» **PROBLEM SET**
**A.** Reproduce, word for word, the part of the article on China's trade with the MENAT region from "Neither the Covid-19" to "chains, HSBC said.".
**B.** Write the next part of the article on China's trade with the MENAT region, picking up after its final sentence.
━━━ PAGE EXTRACT ━━━
China is already the largest trading partner for the Middle East, North Africa and Turkey (MENAT) region, with annual two-way trade worth around $300bn, according to HSBC.
“As the world emerges from the Covid-19 pandemic, we only expect the scale of this trading corridor to grow at pace as companies from these two markets – which are home to some of the world’s most dynamic economies – look to build back better,” noted Daniel Howlett, Regional Head (Commercial Banking) at HSBC, Middle East, North Africa & Turkey (MENAT).
Neither the Covid-19 pandemic nor geopolitical tensions have dimmed China’s attraction as both a destination market and a key player in global supply chains. In fact, an overwhelming number of businesses say they will increase the proportion of their China-based supply chains, HSBC said.
A survey of some 1,100 companies across 11 key markets across the world – ‘HSBC’s Navigator: Growing with China’ showed China’s pivotal role in global supply chains has proven durable. The survey shows that, contrary to some commentary or rhetoric, many companies are in fact increasing their exposure to the country.
━━━ PROVIDED INFORMATION ━━━
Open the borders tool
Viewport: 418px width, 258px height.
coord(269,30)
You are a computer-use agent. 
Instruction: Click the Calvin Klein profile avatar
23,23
━━━
━━━ PROVIDED INFORMATION ━━━
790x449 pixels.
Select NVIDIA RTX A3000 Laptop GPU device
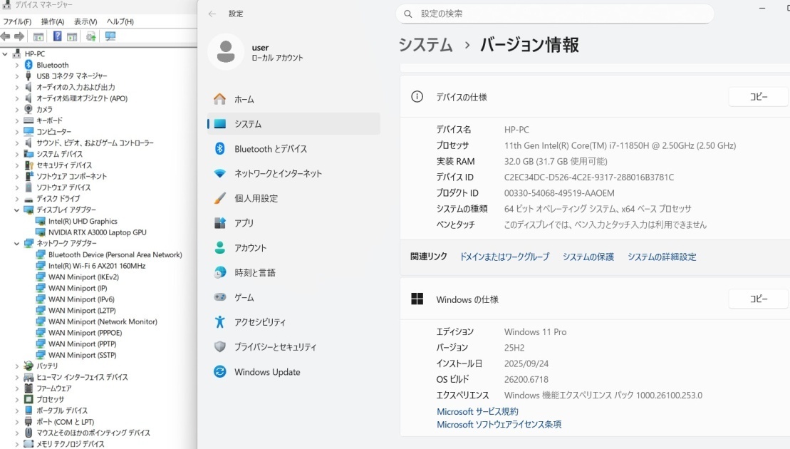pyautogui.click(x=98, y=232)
━━━
» **EXERCISE RESULTS**
**A.**
Neither the Covid-19 pandemic nor geopolitical tensions have dimmed China’s attraction as both a destination market and a key player in global supply chains. In fact, an overwhelming number of businesses say they will increase the proportion of their China-based supply chains, HSBC said.

**B.**
Some 75% of companies said they expect to increase their supply-chain footprint in China over the next two years. Among the biggest reasons are increasing speed to market and China’s growing consumer demand.
Stuart Tait, Regional Head of Commercial Banking for Asia-Pacific at HSBC, said: “China remains a key supply chain hub for international corporates. While other markets have become more competitive in areas such as labour costs, they are yet to reproduce the sophisticated ecosystem that has developed in the mainland. Because China’s consumer market is growing by the minute, more international companies are adopting an in-China-for-China strategy whereby they produce goods for Chinese consumers.”